But then I remind myself just how lucky I am...

I have a beautiful home that I love with a house payment cheaper than what I could rent for (even with repairs)...There are people out there living on the streets or in housing that I can't even imagine living in..And I think about the Katrina refugees who lost everything and had to start over..so how can I sit here and complain because I don't have air conditioning..heck I never had air conditioning until I moved here to Georgia anyway...I do have ceiling fans in three of my main rooms...so I've decided to try to wait until I do have monies (I don't want to put anything else on my credit cards...hey there's something else I have a credit card that I can use for emergencies)..besides it'll save me some monies on my electric bill and maybe I'll actually sweat off a couple of these extra pounds I've gained in the last nine months...as for the microwave..I've also decided that I'm not buying another one...I just bought this one (at WalMart) a couple of months ago (using my credit card) and until I can afford the one I really want I'm going to actually use my stove and oven for cooking..it does take more time but what the hey...again I went many years without one so why have I become so dependent on it...time i have..money I don't!!!!!!

I may not be eating the foods I want...but at least I do have food to eat...again there are people out there that don't know where their next meal is coming from...I've been here before with eating cheap (I remember a time with my first husband where all we had to eat was beans for about a month) and I know how to do it...I just keep reminding myself that it's not forever...

So I didn't go out last night .Big deal..it's not the end of the world..and there will be other times when I can...I am so lucky to have rooms full of books and I stayed home and read..there are so many things I can do that don't cost monies...like go to the park...talk to freind on the phone...

I have to appreciate the things I do have...so I couldn't afford a new purse...at least I found an old one in the closet that I can use until I can..it may not be in style and I don't really like it but it does serve the purpose and it won't hurt me to use it....

And the most important thing is I have a beautiful daughter who has given me Two of the greatest grand kids in the world..We talk every day and altho I think sometimes I really aggravate her I know that she loves me.
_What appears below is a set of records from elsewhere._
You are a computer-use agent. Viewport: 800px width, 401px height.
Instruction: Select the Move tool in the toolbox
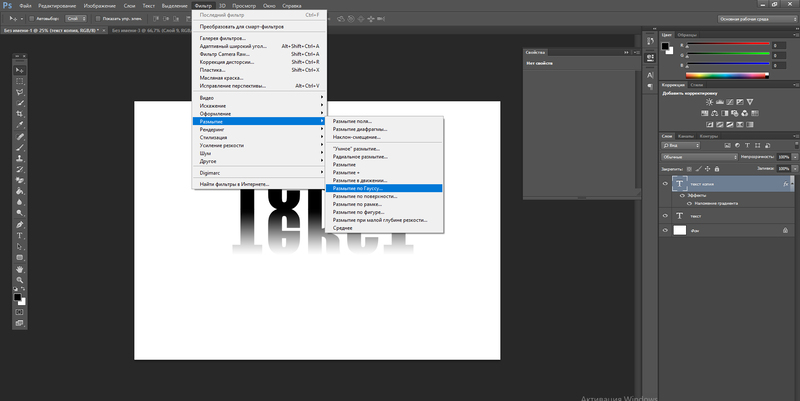coord(18,68)
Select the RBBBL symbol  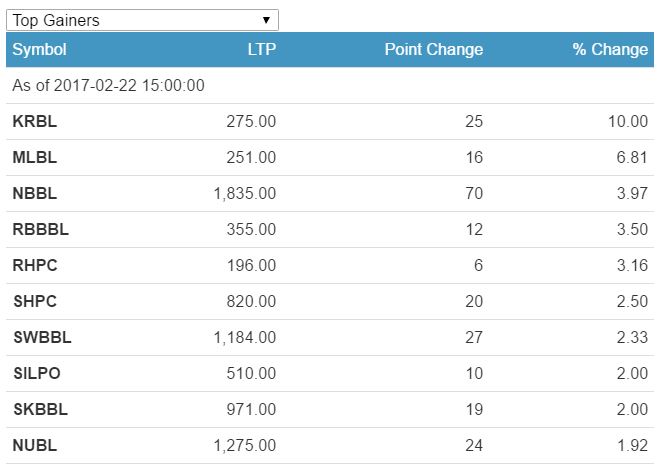click(x=40, y=230)
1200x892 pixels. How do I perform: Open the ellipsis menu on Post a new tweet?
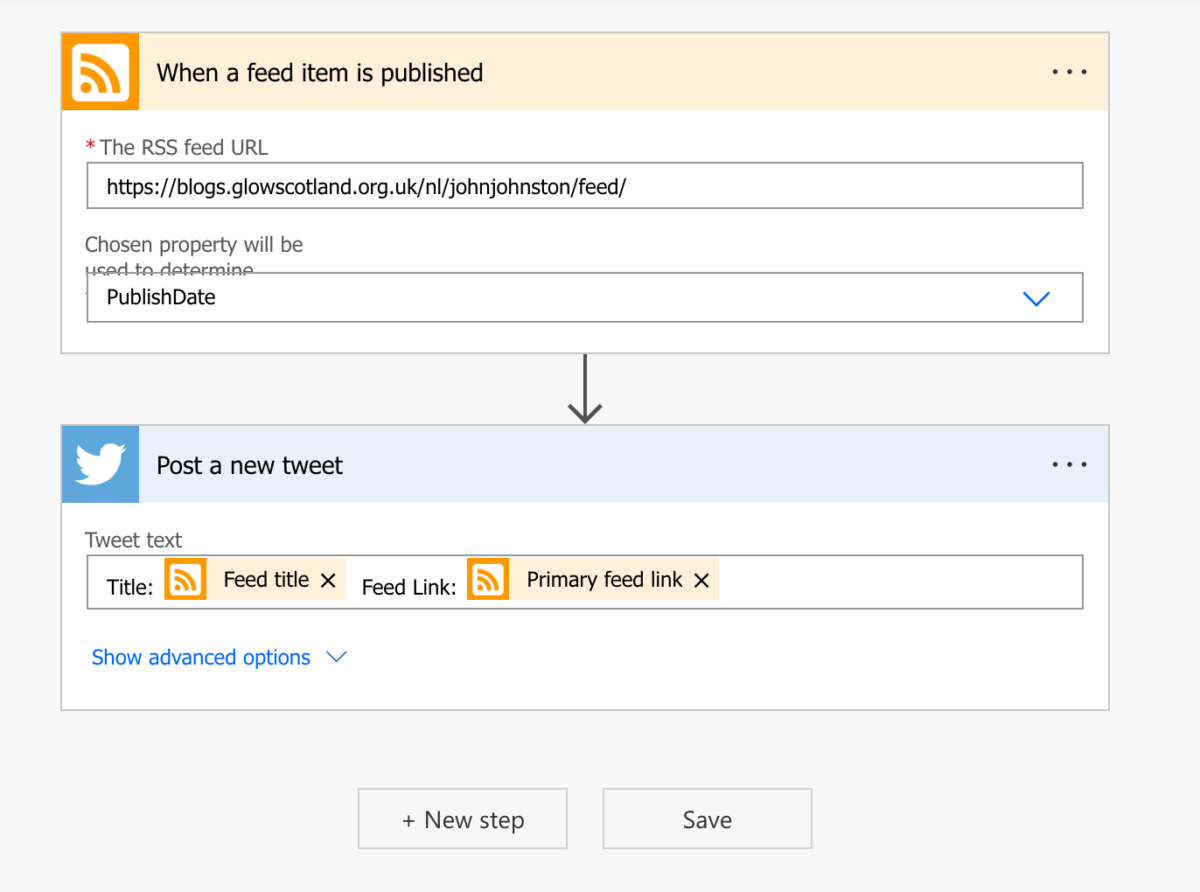[x=1069, y=464]
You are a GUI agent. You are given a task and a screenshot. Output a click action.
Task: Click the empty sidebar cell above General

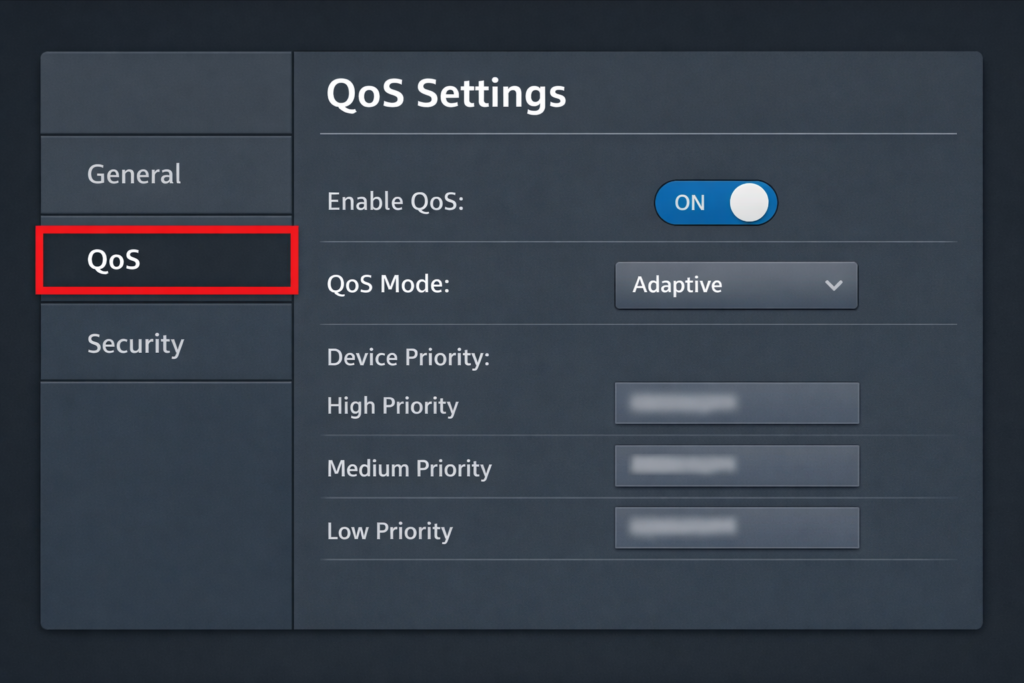(x=166, y=93)
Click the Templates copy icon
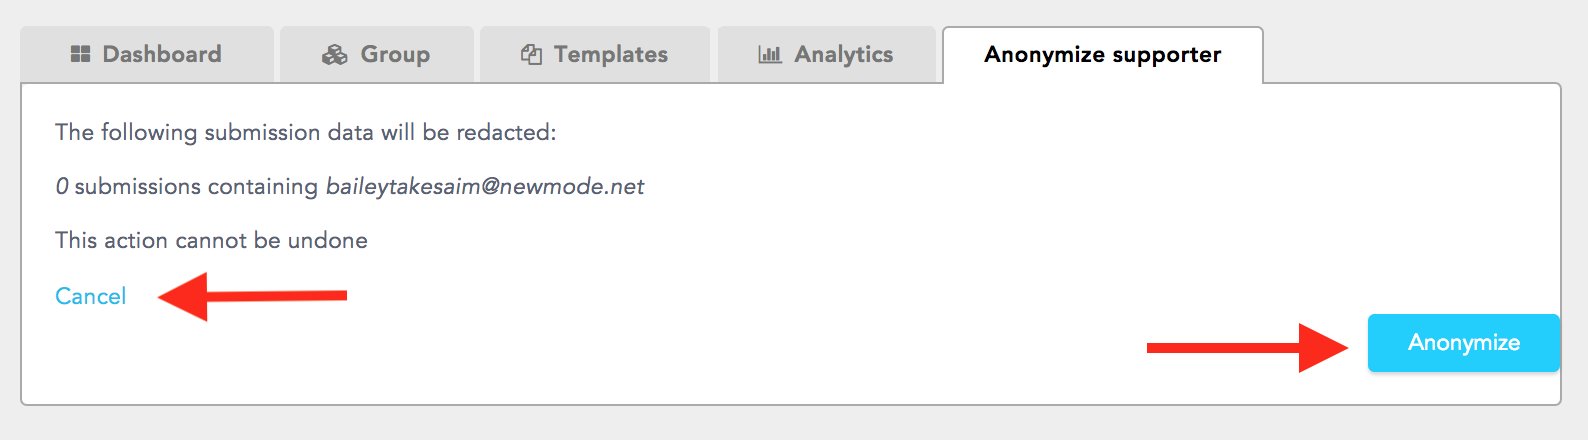 coord(531,55)
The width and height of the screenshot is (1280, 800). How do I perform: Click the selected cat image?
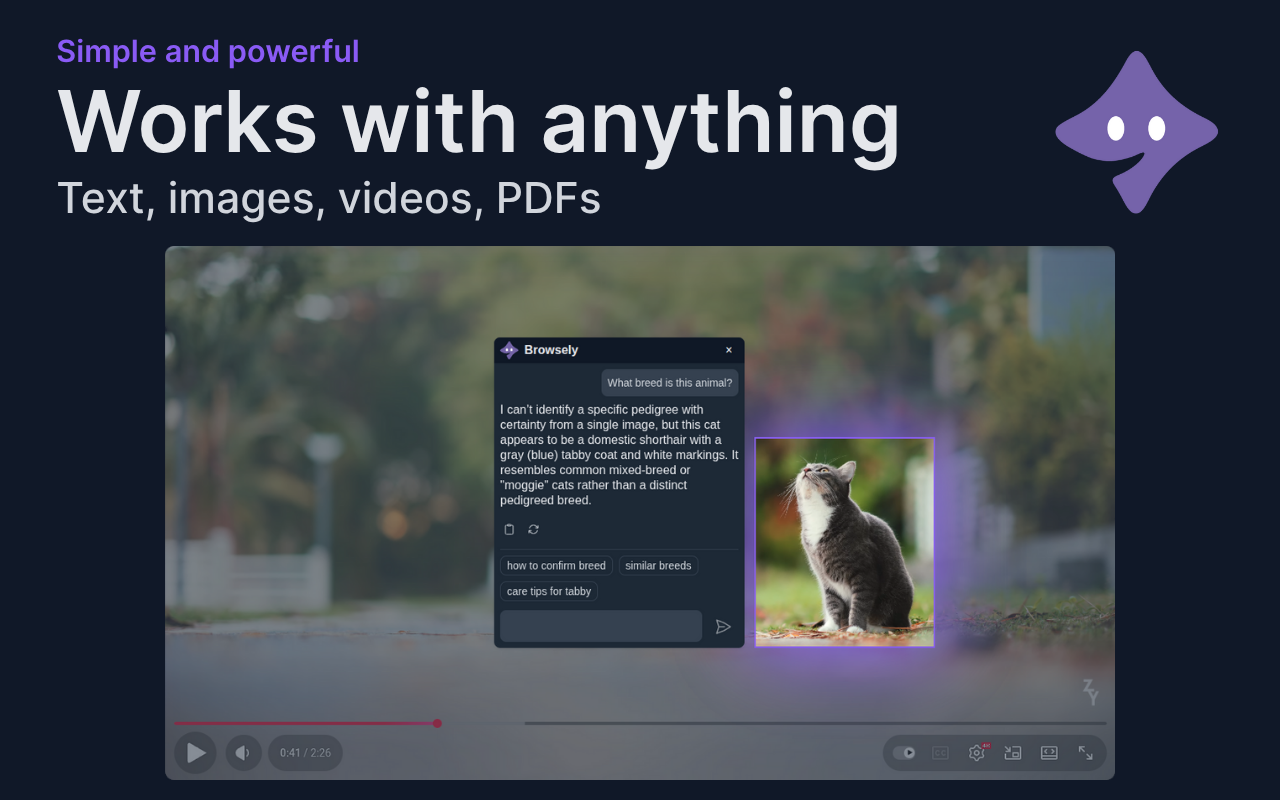(x=844, y=542)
I have #1 Niece and I know that she is there if I need her..all I have to do is call her and she is there for me....There are people out who have no one...I have more friends in my life now than I can remember ever having...they are good friends and I'm the only one who thinks that I'm not good enough for them just because they have more monies than I do...proof of that is that one night while we were all gathered around Moanin' Mona was crying about how bad my yard was and they came over and helped me with it...It makes me realize that it's not the material things in life that really counts but what you do with what you do have in life..being negative is so easy but it really doesn't make things better...just makes it worse...and as I have to remind MYSELF everyday..there is always someone out there that has it worse than ME...

Hanging in there!!!!

Wednesday, July 18, 2007

What's wrong with this picture?

My romote for the tv in the living room doesn't work so I ran all the way into my bedroom to get that one to see if that one would work....it does...is this the saddest thing you've heard today or what?
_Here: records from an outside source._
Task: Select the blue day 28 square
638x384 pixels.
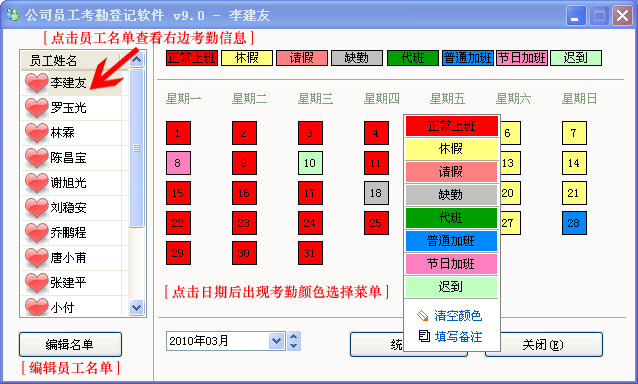Action: pyautogui.click(x=574, y=223)
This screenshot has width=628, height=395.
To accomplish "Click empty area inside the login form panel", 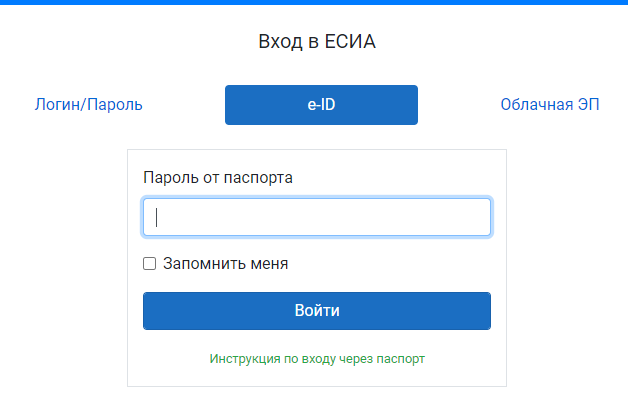I will [x=401, y=262].
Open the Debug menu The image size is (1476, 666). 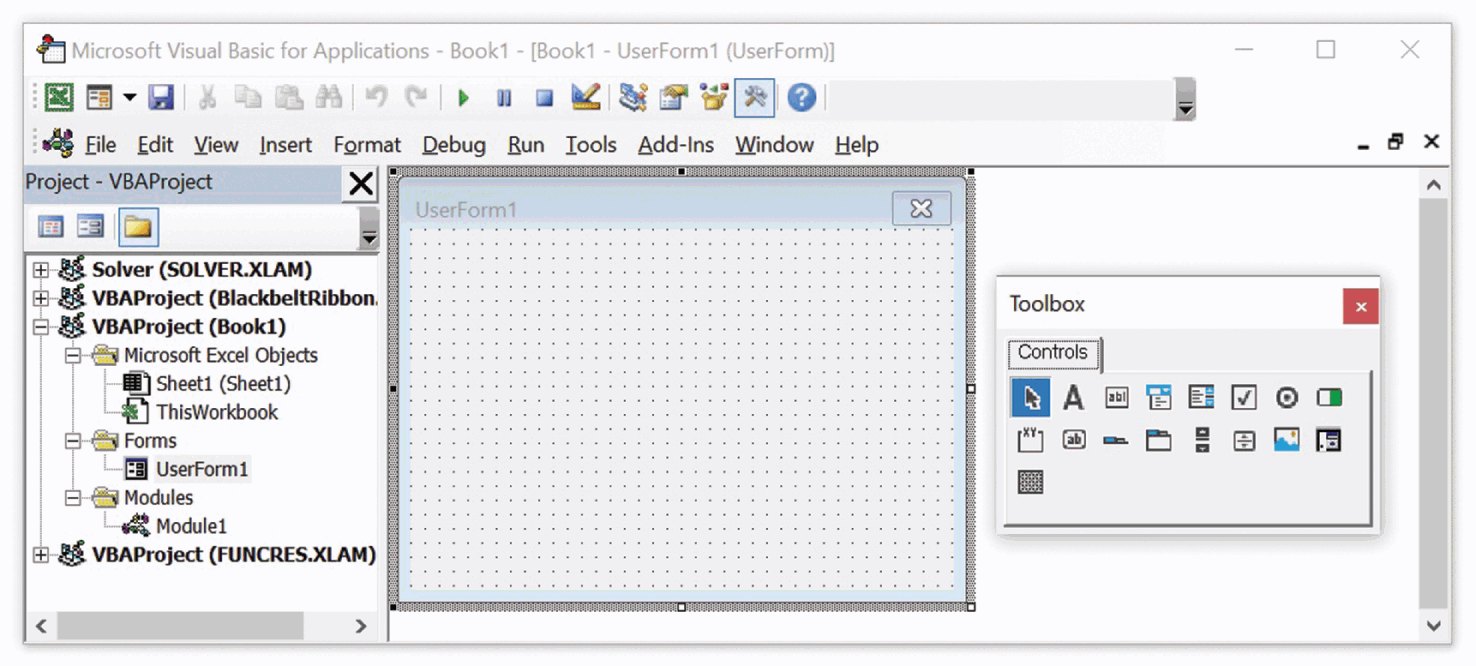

BTW.. you can turn my tv on without the romote but there isn't any way to change the channels without the remote...when did the manufactures do away with that on TV's? Can you tell I don't watch a lot of tv....LOL

Oh yeah, I do have an old tv...#1 niece & hubby got it for me after Larry passed away..it's just a regular tv..no flat screen or big screen for me...and that's all right....since I would really rather read a book unless Miami Ink is on....whoooo hooooo....

It's ALL about ME!

So I did it...I am now a Bus Manager (that's driver to most but manager sounds better). I finished up at the gym after the Grand Opening in which I had only 7 sells...This was suppose to be the BIG day for Sales but it really was a bust...and I'm not the only one that didn't have the sales that was promised...so any way that was the deciding factor for me... I decided to get out of sales and to live life again..I'm finally getting back to working out and even getting to play racquetball again... haven't made any plans for backpacking. I'll probably wait for it to cool off some here first...
don't worry...I'm keeping busy...

I didn't start training until yesterday..so I had a week off to do some catch up and do somethings just for ME!!!!
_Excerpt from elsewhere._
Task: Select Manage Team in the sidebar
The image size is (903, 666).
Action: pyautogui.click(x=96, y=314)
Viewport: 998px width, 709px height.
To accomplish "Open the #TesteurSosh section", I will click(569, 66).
The first part of the week I painted my bathroom off the master bedroom...I haven't painted this room for about 15 years and it really needed it...I painted it a "white Peach" with the ceiling & the trim "Peachtree"...hey, I'm in Georgia after all....LOL...It looks so much better...I plan on carrying the colors over into my bedroom. the "white peach" color is in my bedspread..that's where I got the idea in the first place...It took me two whole days to paint this tiny lil room so I'm waiting until I have more time to paint the bedroom...it's a whole lot bigger and I'm doing it all by myself...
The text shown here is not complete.